Medeloop is a technology company focused on transforming healthcare through AI. They are seeking a Senior AI Data Engineer to architect the data backbone for their AI platform, working closely with data scientists and product teams to manage and enhance healthcare data workflows.
Responsibilities:
- The healthcare data lake: curating, extending, and evolving it through new concepts, derived variables, and data models that directly inform our AI engines and customer products
- AI-native data workflows: designing and operating AI-powered pipelines (using tools like Claude Code and agent frameworks) to automate harmonization, cleaning, quality checks, and summarization at scale
- NLP and semantic infrastructure: building pipelines for entity extraction, concept normalization, embedding-based retrieval, and semantic search that power the AI Scientist platform
- Novel data extraction approaches: experimenting with and building new methodologies for working with unstructured clinical data, not just applying existing playbooks
- Research-grade data products: delivering analytical samples, cohorts, and final datasets that withstand scientific scrutiny and are actively used by researchers and customers
- Data governance and observability protocols: including access controls, PHI/PII handling, data classification, compliance, monitoring, alerting, data freshness, and comprehensive documentation to enable self-service capabilities
Requirements:
- 3+ years of relevant data engineering or data management within an analytics-driven organization, with end-to-end ownership from raw ingestion to final data product
- Deep hands-on experience with healthcare CDMs (OMOP, FHIR, PCORnet) — designing or extending them, not just querying
- Knowledge of medical ontologies: UMLS, SNOMED CT, RxNorm
- Experience with big data, data pipelines and tooling that support retrieval-augmented generation (RAG), vector integrations, embedding workflows, and other AI/ML workloads.
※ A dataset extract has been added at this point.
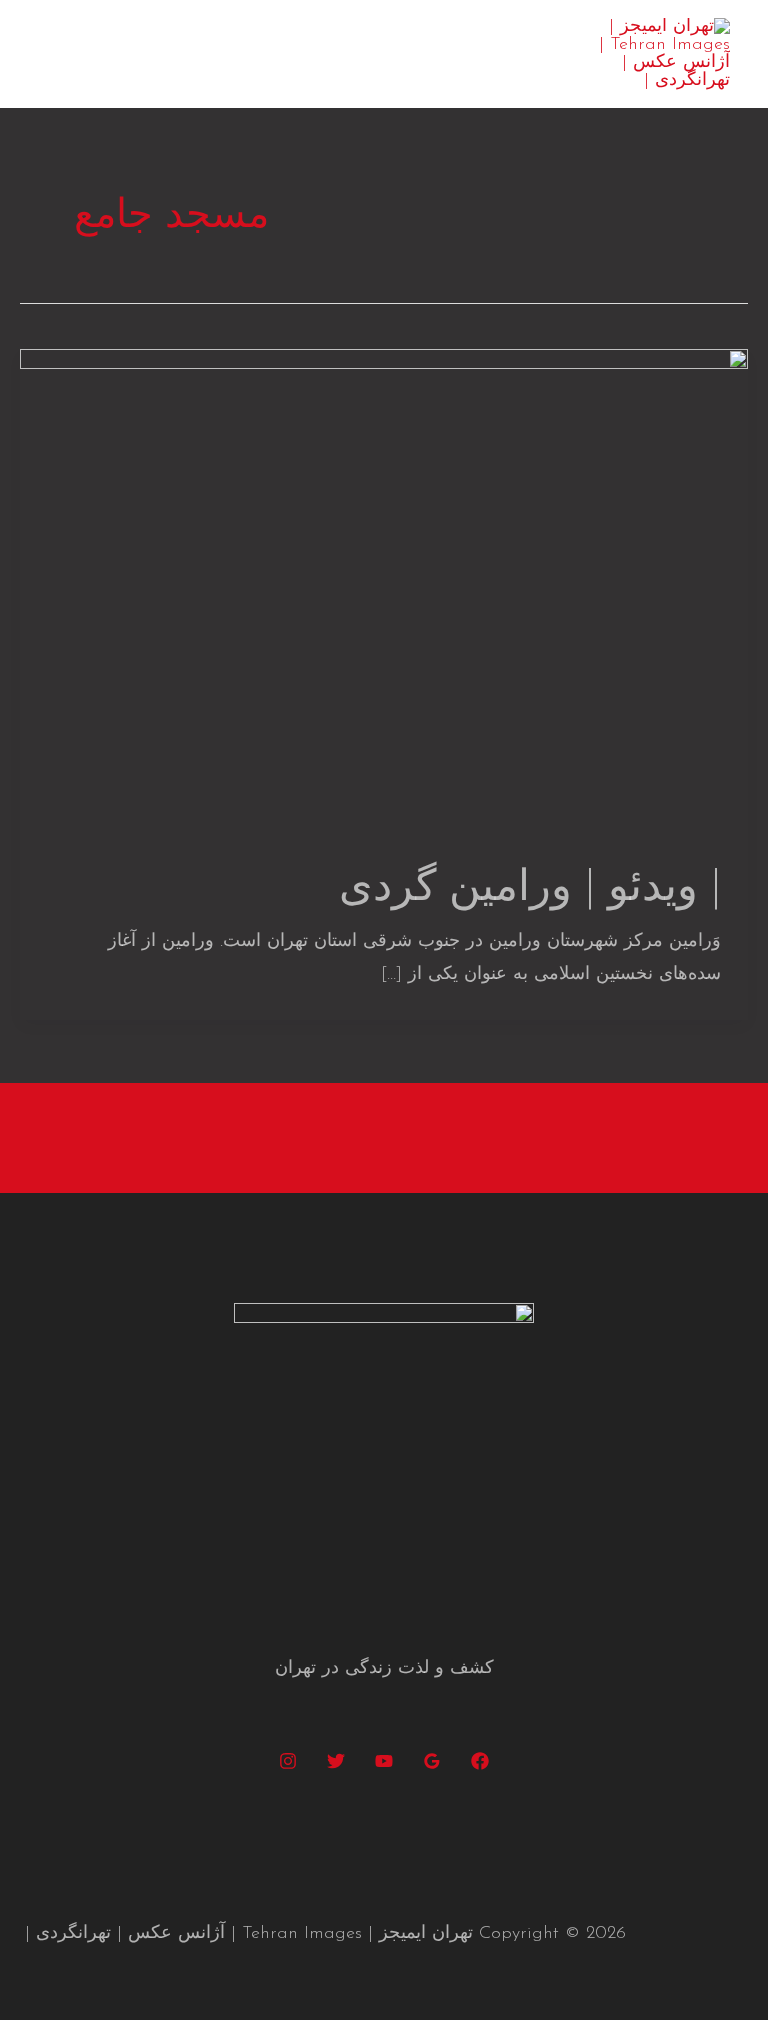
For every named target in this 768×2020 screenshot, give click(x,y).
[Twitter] (336, 1761)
Experience in big data tooling such as Spark, Iceberg, EMR
- Fluent in Python and SQL; comfortable across structured and unstructured data
- Proven NLP experience: semantic search, entity recognition, concept normalization, embedding pipelines
- Strong grasp of inferential statistics and cohort methodology to be a real partner to data scientists and customers (as part of onboarding)
- Experience contributing to an AI/ML product, especially in automated research or scientific discovery
- Experience mentoring other engineers and providing technical leadership
- Multi-cloud experience (AWS, Azure, GCP)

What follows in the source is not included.